Part 3 - The Church Girl

My company partnered with a Baptist church in town to sponsor a charity event on a Sunday afternoon. No thanks; but my VP noticed my name absent from the sign-up sheet for this 'voluntary' event and made me go. Press outlets would be there and she wanted me to be the face of the company for the inevitable TV soundbites. I looked at the other names on the list and yeah, I wouldn't want them on screen associated with my company's name either. Whatever.

I liked it better than I thought I would and paired up with a girl from the church; a sweet, 22 year old named Lindsey. She was a nice girl and we worked well together. I couldn't help but notice her looking at me wide-eyed as I did my best to turn on the charm for the TV news camera.

I could tell Lindsey was impressed, bordering on smitten, and said she couldn't wait to watch the 10:00 news. I smiled and suggested we get a coffee together once the event mercifully ended. I really wanted a whiskey neat, but I knew she'd never go for that. Baptists do love their coffee.

The vibe continued and the words 'potential husband' screamed from behind her innocent clear blue eyes. This look would have interested me a few years ago; a year ago I would have politely backed away and ghosted her. At this point in my life, however, it's a fun challenge. She was still too giddy to see how horribly mismatched we were beyond physical attraction. I'm no boyfriend; but I also wasn't done with her yet.

I listened to her drone on about her day-to-day, mentally picturing how perfectly my face would fit between those c-cups. Her innocence is a breath of fresh air and I'd love to spend more time with her, just not as a boyfriend. I could do it the easy way, keep the charm going, lying to her and drawing her in. I needed to be honest with her though. I just want to wreck her pussy, not her soul. I'm not an asshole. No, I wanted my conscience clear and make sure she knows who I am and what I'm here for. The challenge is to make her want me in spite of it all. This is the way. Who knows, maybe spending some time with such a nice girl will be good for me.
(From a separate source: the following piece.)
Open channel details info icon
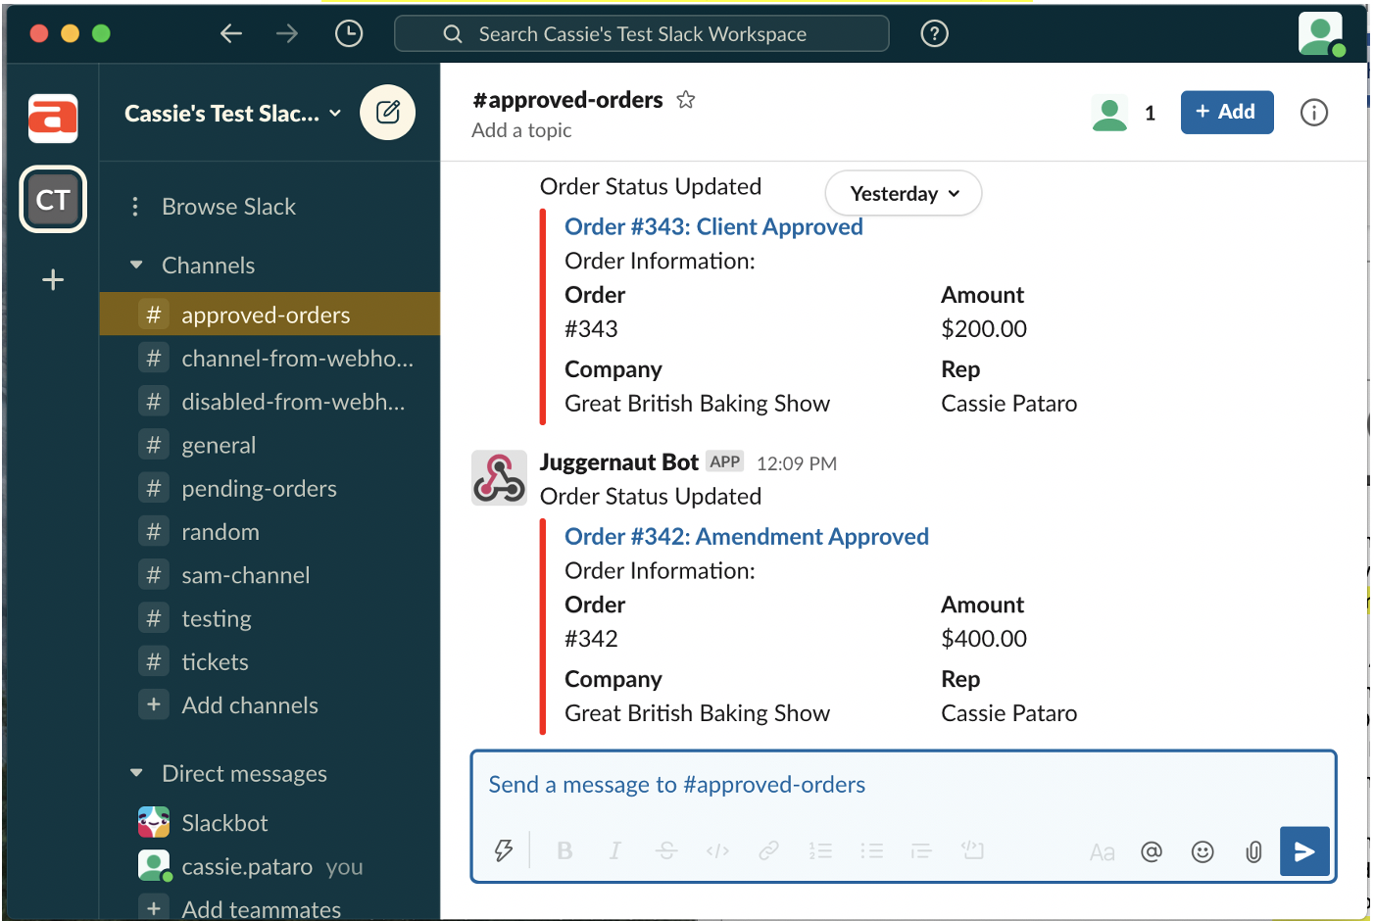1374x921 pixels. tap(1313, 113)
Sunday ended with a good understanding that we weren't on the road to being a couple but I told her I liked her and wanted to spend more time with her; a true statement. We went out again a week later and I dropped comments and references to illustrate how different we are and how I'm not the long term relationship she's looking for. Talk of meeting up with other women for drinks, dancing, and vague references to sex didn't even scare her off. The more I talked the more interested she seemed to be.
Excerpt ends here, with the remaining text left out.